In this diagram you can see the rotations where players are sinking and filling on the backside so there are no layups given up.

IMPORTANT: It has to be stressed to the players how important it is to talk during this drill. It helps players understand where they need to be during this scramble situation.

Note: This is a scramble situation where the defense is at a disadvantage, so the offense may get score some baskets. Keep encouraging the defense to hustle, talk, and they will get their shrare of stops.

Sunday, October 7, 2012


The Jaguar drill focuses on transition offense and transition defense in a 3-on-2 setting.  Players get one possession per rep, but it also serves as a good drill to keep your players in shape as they get many reps throughout the duration of the drill.

Players 1-2-3-4-5 start on the baseline.  The middle player (3) starts with the ball.  In this drill players 1, 3, and 5 are on offense.  Players 2 and 4 are on defense.

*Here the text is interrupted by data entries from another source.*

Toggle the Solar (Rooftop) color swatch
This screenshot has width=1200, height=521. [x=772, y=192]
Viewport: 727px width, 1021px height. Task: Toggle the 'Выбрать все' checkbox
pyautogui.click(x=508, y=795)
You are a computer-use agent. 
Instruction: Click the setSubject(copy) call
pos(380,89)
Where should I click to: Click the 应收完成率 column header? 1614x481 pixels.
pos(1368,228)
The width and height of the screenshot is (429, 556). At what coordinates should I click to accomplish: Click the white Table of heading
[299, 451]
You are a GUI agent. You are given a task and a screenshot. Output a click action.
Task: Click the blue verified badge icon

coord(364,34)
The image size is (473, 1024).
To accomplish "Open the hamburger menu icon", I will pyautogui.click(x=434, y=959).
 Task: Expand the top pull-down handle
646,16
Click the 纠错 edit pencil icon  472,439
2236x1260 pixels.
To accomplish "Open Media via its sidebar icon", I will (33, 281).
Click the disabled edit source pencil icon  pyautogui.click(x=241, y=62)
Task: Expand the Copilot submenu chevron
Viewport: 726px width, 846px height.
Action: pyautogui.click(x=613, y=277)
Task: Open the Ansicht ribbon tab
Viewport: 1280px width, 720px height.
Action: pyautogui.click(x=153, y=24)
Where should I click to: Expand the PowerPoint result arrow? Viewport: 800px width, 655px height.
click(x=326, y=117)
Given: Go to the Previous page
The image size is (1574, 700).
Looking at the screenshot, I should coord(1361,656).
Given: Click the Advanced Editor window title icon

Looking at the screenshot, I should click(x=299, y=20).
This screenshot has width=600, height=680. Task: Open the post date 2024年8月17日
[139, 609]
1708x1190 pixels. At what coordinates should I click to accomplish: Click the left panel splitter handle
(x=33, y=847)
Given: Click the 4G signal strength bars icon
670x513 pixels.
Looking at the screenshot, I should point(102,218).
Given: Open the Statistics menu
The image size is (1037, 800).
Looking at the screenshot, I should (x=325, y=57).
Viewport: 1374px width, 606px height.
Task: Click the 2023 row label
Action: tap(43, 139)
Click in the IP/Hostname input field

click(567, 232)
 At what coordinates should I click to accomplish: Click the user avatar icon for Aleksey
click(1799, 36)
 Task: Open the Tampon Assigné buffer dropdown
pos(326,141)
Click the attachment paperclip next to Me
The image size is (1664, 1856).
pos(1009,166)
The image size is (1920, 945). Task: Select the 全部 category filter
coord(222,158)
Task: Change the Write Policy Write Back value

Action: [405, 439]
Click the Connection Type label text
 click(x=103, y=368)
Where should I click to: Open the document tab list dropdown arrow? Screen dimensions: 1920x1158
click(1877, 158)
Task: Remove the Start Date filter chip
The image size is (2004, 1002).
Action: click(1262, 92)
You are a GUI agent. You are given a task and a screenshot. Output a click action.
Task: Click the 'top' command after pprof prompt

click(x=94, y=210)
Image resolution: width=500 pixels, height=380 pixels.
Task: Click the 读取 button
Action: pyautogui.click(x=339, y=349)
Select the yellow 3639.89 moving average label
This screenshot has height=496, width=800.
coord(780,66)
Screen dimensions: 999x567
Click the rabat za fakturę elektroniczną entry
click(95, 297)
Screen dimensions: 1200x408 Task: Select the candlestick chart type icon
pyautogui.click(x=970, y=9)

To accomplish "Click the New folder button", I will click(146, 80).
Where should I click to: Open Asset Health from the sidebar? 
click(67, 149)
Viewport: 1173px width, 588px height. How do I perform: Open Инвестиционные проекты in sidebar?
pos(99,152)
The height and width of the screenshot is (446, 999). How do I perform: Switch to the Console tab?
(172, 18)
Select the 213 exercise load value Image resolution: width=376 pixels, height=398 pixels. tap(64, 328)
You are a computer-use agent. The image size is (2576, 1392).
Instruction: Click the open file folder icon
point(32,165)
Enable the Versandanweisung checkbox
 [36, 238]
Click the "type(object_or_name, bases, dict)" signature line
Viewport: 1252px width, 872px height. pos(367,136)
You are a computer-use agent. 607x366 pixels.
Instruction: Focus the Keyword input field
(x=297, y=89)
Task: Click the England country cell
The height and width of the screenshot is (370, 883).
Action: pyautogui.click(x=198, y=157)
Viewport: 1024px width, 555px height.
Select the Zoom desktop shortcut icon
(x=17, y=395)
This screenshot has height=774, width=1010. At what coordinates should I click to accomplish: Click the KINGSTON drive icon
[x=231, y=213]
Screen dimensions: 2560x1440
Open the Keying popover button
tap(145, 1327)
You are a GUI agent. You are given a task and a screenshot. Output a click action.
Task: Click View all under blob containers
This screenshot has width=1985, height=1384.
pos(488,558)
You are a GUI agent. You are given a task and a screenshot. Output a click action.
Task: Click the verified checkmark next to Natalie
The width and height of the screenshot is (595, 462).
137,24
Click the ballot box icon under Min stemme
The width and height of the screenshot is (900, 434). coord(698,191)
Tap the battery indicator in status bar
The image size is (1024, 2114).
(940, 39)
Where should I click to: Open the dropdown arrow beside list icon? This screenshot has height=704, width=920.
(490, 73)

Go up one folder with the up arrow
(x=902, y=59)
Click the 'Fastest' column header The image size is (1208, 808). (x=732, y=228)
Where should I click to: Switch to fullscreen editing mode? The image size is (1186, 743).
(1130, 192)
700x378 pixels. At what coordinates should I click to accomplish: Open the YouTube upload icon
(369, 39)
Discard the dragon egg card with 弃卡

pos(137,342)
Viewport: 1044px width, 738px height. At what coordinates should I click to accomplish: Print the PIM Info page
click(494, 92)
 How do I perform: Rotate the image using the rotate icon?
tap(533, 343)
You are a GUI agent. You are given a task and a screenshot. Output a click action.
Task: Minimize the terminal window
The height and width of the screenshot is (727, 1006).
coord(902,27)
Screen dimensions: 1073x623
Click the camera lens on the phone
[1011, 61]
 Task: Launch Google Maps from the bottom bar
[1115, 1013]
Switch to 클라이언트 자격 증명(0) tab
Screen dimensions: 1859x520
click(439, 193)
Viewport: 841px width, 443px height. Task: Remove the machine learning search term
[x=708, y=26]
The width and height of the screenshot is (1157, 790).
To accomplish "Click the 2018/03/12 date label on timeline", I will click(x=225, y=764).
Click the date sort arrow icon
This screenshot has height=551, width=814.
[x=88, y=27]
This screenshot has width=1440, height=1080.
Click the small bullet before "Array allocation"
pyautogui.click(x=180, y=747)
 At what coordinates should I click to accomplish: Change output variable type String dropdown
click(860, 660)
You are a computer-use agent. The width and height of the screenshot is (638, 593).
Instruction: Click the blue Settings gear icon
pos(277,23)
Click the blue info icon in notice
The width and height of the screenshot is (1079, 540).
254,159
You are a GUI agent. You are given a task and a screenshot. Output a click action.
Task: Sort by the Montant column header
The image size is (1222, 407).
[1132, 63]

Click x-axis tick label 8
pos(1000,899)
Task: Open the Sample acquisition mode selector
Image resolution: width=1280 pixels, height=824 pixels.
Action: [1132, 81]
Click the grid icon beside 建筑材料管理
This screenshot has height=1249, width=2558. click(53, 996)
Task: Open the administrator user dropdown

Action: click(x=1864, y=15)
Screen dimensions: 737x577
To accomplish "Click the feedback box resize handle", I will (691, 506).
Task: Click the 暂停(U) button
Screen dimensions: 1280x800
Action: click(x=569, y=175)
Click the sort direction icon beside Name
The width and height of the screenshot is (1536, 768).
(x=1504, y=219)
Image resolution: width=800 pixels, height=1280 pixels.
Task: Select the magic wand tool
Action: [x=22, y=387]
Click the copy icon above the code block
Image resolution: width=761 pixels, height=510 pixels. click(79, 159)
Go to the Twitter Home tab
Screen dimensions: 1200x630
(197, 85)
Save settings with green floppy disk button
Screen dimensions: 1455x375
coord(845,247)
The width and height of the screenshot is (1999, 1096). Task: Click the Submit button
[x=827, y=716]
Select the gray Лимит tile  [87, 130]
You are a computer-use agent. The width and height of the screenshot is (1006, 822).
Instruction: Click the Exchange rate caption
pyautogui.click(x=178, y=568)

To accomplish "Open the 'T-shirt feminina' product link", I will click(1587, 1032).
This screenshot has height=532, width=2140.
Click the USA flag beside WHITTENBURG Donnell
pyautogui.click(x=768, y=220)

On the coach's command players 1, 3, and 5 will sprint (3 is dribbling) to the opposite baseline.  Once they get to the opposite baseline they immediately sprint back towards the basket they started at to play offense.  Meanwhile players 4 and 5 sprint to the opposite end elblows at the free throw line.  They will immediately sprint back to play defense.

Defenders must communicate in this drill.  Based on your defensive philosophy in a 3-on-2 situation, you will want your players to communicate your philosophy in this situation.  Who has the first pass?  Who has the second pass?  When do you want the top player to pick up the ball?  These are just a few questions to consider.

Coaches can have their teams work on a variety of things or add particular rules, like:
*Offense can only make two passes before a shot must be taken.
*No shots allowed outside the lane area.  Players must attack the basket.
*Defense must force at least two passes before a shot is taken or they run a sprint.
*Offense cannot use the dribble after the first pass is made.